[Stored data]
━━━━

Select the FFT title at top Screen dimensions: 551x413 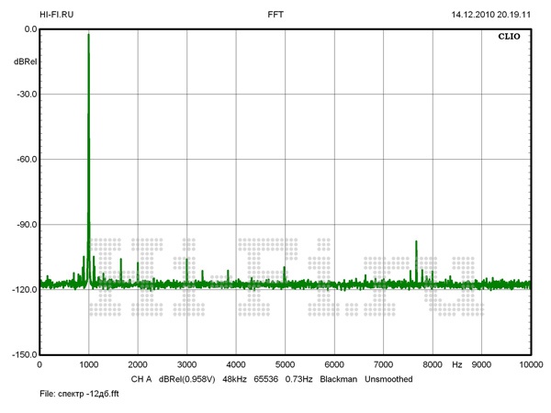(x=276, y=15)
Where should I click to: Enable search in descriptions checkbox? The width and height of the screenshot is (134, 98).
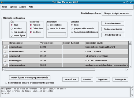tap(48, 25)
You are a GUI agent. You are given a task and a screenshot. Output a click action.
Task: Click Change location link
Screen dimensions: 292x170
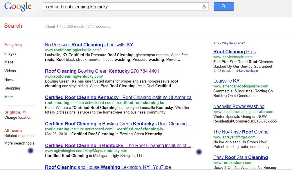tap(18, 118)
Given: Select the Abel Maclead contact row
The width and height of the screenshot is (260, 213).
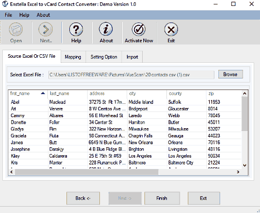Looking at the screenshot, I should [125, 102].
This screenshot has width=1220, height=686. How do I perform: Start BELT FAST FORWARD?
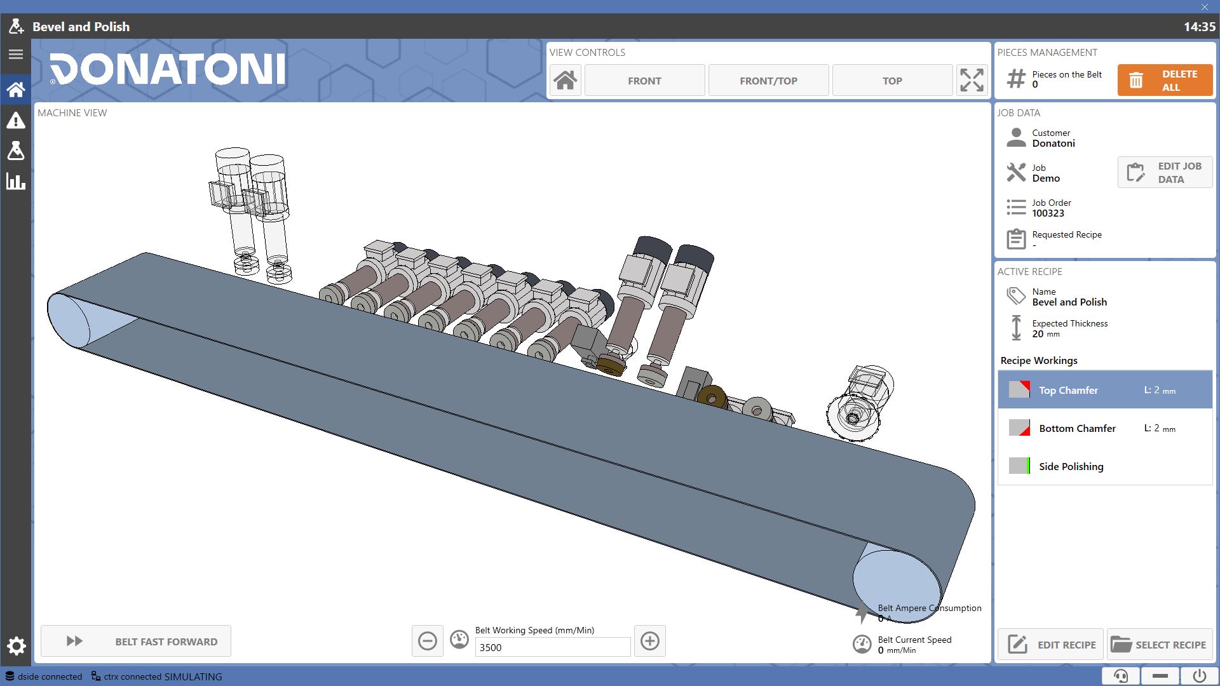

━━━━

» REQUIREMENT
From the line that holds "The width and height of the screenshot is (260, 213)." to the last line of the records, please copy each line exactly and nothing else. Pictures stay out.

» RESULT
The width and height of the screenshot is (260, 213).
Looking at the screenshot, I should [125, 102].
This screenshot has width=1220, height=686. How do I perform: Start BELT FAST FORWARD?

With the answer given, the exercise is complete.